In 2012, the Kauffman Foundation partnered with LegalZoom to conduct a survey series of new business owners in an effort to establish a broader range of metrics than are available in more traditional data sets. Q1-Q4 saw confidence surveys that helped shine light on entrepreneurs’ particular take on consumer confidence and overall economic health.
At year’s end, we followed up on these confidence indexes with a final survey of 1,431 newly incorporated businesses focused on identifying founder and venture characteristics. The official report already offers a good summary of the important details gleaned from the data, so let’s instead explore some of the data’s limitations and what they mean for this survey and entrepreneurship statistics beyond it.
The scope of the survey starts coming into focus with a breakdown of the financing. When respondents were asked where they obtained startup capital, personal funding dominated all other external sources (83% of ventures used personal funding; 59% used it as the sole source). Investors backed just 7% of ventures in the sample, and only 5% of owners secured bank loans. With most funding coming out-of-pocket, we should anticipate these businesses to be relatively small, and the data back up this expectation. 82% of companies in the sample had revenues between 0 and $49k, and 70% had no employees other than the owner(s).
Given our sample’s slender financial profile, it is unsurprising that the top business type among respondents was “Consulting” (followed by “Other” and “Service: Other Services”). First, we should account for the possibility of selection bias here – self-employed consultants are likely to have more time and therefore greater inclination to answer a survey than do owners with responsibilities to multiple employees and complex revenue streams. Nonetheless, we should not expect selection bias to account for the entirety of such a heavy weighting toward this type of business activity.
Accordingly, we should be wary not only of our own data’s limitations, but also of any statistics on small business which do not specify revenue or employment. For example, should a city or state boast responsibility for having “x” new businesses started in 2012, it’s worth the deeper dive to see how many of those will truly be impact businesses that bring jobs and money to the region. The research of Davis et al. demonstrates that nonemployers can and do migrate to the employer-universe, becoming a substantial source of revenue and growth in the period surrounding the transition. Nonetheless, only 3% of nonemployers ever make this transition, meaning that our sample’s economic footprint is bound to be very limited given the size of the survey. Nonemployers of all stripes play a role in the economy, but policymakers will want to focus primarily on those with growth aspirations, making “new businesses” with no further distinction a crude, weak metric.
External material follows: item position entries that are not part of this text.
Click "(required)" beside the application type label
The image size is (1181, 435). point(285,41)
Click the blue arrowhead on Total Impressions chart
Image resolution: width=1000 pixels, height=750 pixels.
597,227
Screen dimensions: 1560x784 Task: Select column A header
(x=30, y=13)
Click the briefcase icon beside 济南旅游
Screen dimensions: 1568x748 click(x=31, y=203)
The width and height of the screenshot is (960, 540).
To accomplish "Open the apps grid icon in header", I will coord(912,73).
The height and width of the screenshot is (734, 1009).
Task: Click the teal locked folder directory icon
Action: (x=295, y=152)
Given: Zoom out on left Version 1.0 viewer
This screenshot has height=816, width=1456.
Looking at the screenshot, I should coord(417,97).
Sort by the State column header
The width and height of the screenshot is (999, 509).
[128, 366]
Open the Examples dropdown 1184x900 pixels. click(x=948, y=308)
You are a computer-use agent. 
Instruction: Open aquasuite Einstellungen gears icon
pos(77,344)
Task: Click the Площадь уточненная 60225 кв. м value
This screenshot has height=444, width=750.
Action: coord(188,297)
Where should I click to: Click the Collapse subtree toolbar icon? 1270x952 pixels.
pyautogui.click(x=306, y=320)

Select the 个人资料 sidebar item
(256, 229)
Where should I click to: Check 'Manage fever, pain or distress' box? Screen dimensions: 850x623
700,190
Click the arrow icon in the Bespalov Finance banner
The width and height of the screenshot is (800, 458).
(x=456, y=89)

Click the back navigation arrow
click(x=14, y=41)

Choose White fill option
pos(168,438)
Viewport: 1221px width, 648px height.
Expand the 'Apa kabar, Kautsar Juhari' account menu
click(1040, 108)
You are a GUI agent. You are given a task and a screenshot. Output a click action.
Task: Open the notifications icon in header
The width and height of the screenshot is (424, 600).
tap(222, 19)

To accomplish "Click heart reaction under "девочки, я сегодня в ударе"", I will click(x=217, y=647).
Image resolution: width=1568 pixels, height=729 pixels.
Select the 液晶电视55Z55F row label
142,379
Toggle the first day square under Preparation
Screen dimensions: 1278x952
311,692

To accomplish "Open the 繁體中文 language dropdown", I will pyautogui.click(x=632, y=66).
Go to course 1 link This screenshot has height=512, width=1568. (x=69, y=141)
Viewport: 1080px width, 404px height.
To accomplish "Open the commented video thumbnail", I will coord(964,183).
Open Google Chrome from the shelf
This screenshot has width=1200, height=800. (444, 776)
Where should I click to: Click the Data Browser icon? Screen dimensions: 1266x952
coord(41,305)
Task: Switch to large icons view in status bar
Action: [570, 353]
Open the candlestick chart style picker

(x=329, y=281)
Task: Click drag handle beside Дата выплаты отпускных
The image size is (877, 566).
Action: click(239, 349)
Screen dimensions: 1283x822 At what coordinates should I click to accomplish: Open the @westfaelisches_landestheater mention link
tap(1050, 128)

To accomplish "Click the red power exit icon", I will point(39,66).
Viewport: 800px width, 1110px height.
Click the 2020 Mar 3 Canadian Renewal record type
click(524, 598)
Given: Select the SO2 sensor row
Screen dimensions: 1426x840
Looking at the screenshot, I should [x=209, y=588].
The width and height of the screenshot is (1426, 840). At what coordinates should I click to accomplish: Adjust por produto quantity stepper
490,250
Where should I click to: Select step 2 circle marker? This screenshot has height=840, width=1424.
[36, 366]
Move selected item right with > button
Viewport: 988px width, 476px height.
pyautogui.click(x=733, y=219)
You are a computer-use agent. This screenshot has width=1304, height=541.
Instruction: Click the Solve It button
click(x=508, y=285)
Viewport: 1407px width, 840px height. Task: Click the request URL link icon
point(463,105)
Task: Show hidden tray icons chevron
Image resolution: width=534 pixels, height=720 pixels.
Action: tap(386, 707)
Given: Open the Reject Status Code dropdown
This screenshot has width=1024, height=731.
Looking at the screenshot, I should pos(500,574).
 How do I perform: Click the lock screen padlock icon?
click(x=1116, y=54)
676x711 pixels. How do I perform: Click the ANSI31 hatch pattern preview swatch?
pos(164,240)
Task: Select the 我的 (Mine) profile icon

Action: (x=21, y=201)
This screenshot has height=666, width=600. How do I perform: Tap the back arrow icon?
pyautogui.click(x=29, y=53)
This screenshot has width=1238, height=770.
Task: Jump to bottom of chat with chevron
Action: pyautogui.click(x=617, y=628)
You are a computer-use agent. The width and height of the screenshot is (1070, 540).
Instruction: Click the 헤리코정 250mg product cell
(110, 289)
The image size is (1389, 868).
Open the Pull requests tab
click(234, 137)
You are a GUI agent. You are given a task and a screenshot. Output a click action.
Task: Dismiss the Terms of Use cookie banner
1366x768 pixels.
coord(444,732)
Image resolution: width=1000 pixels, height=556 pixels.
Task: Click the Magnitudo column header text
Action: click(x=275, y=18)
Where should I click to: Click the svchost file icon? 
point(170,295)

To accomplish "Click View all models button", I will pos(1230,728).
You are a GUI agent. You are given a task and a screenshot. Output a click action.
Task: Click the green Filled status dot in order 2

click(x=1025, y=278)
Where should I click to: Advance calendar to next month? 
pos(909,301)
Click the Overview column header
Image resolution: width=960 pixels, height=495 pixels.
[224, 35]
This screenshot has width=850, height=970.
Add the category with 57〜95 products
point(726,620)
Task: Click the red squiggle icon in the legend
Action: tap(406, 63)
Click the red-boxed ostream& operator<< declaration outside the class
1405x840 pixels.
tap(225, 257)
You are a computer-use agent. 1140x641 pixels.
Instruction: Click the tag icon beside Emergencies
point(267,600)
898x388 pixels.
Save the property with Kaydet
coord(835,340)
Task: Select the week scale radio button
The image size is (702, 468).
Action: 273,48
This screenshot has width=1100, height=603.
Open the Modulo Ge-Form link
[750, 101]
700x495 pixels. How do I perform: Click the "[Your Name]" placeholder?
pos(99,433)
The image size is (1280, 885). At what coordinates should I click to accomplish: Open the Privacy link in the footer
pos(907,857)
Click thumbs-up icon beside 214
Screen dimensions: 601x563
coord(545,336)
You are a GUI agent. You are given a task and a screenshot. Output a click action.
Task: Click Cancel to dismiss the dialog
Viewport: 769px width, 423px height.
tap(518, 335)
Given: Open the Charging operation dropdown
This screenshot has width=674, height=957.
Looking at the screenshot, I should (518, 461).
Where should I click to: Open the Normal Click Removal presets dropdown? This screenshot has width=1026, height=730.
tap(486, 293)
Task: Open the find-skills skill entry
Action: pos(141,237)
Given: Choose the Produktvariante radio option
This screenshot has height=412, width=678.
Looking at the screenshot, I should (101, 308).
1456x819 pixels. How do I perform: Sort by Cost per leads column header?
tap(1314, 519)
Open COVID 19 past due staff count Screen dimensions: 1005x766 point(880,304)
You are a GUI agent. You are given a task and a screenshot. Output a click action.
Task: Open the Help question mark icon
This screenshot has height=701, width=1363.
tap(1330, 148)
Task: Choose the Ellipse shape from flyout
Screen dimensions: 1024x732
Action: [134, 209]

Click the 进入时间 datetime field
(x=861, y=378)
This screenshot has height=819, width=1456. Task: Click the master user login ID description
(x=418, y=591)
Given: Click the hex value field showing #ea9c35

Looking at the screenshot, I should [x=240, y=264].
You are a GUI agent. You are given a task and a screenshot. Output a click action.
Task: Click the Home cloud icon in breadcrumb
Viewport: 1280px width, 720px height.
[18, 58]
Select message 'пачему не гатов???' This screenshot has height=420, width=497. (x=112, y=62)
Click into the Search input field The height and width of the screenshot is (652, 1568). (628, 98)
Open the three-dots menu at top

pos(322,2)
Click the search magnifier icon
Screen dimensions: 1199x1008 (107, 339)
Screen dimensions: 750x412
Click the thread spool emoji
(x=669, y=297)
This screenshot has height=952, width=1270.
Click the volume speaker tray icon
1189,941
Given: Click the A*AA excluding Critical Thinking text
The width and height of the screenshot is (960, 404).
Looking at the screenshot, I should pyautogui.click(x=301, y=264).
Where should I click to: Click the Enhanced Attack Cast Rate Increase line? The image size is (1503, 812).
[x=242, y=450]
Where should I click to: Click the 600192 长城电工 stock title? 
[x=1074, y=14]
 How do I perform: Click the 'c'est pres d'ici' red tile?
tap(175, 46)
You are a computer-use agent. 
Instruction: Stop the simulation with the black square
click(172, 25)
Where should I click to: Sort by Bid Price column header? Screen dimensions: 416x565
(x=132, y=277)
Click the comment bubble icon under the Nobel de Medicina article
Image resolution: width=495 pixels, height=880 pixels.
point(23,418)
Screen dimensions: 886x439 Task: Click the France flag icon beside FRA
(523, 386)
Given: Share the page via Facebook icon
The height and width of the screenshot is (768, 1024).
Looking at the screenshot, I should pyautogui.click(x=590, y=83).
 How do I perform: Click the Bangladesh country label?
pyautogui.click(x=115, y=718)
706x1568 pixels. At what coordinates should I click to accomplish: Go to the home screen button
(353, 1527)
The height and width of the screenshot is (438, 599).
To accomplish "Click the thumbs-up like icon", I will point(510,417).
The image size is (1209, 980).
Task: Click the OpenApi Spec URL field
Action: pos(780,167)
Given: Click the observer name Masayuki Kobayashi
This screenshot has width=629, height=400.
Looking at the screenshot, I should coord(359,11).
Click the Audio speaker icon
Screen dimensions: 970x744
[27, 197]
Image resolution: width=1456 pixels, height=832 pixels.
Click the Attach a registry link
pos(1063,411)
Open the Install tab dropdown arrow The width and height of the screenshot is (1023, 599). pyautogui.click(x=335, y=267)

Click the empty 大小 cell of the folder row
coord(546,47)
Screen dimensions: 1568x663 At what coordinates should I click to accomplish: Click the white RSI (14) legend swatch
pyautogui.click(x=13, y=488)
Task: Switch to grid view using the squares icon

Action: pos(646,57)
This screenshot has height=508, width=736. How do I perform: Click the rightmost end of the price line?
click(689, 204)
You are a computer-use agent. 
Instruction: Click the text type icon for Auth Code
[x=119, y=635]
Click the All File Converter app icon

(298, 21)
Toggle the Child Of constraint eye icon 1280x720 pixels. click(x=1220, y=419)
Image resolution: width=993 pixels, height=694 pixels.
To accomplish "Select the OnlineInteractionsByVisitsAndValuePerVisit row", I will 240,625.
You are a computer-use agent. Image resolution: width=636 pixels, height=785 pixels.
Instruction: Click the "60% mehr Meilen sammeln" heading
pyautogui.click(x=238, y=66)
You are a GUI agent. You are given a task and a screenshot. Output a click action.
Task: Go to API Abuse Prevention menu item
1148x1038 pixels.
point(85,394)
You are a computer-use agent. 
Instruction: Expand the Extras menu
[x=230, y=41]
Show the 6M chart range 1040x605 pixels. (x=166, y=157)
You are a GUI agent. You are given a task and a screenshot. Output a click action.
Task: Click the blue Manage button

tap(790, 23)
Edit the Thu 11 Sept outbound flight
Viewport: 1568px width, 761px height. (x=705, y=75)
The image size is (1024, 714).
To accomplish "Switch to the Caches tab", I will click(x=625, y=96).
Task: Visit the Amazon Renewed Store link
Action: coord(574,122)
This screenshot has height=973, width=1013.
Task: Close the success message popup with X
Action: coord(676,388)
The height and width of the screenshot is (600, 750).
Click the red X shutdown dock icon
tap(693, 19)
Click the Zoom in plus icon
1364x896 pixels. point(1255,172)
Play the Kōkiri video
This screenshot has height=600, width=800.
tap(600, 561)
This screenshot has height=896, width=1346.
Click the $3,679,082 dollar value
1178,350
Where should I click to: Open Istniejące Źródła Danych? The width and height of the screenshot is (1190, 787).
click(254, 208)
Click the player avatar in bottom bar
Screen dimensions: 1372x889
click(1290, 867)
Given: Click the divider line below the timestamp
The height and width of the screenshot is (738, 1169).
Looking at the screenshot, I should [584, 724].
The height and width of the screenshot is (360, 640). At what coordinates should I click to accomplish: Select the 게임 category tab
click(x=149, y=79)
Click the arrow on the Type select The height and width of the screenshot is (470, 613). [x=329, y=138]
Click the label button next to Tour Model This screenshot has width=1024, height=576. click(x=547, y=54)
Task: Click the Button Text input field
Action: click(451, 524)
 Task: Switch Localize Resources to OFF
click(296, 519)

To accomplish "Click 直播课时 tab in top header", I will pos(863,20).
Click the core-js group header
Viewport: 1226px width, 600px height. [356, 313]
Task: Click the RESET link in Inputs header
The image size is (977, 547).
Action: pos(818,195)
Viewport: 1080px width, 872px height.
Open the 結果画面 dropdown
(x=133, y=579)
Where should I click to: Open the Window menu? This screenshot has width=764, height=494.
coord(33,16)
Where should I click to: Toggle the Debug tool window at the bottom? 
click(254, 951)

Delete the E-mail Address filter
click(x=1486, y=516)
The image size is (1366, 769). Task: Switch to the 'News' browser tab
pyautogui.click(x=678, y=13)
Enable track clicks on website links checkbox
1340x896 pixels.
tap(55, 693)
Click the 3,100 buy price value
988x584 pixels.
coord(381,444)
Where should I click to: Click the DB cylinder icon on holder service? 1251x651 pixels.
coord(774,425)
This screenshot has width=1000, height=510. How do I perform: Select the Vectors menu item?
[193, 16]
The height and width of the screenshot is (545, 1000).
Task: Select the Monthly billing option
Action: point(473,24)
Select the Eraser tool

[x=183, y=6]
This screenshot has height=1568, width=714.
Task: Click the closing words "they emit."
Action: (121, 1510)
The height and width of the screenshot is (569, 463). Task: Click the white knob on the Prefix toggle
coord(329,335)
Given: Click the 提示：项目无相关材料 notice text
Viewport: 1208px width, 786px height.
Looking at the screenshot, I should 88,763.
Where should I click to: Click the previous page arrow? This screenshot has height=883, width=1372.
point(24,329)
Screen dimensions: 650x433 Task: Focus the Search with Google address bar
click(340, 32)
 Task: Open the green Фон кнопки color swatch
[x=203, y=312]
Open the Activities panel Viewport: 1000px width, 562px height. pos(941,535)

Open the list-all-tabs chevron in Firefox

Finally, perhaps more interesting than any information contained in the survey was the information that couldn’t be included. Among the respondents, 91% worked on their business for more than a month before incorporating. 60% worked on it for more than 6 months, and 35% did so for over a year. This is the black box of entrepreneurial studies, and the biggest problem facing the field: how do we obtain information about businesses in that crucial planning and preparation period? Could we only obtain information about that window of time with retrospective surveys, and if so would the data be tainted by the imperfections of memory? If we were able to contact entrepreneurs as they toiled through the development phase, would the very act of observation change their actions and invalidate the experiment? We may be no closer to answering these questions today, but our respondents have soundly reaffirmed the need to try.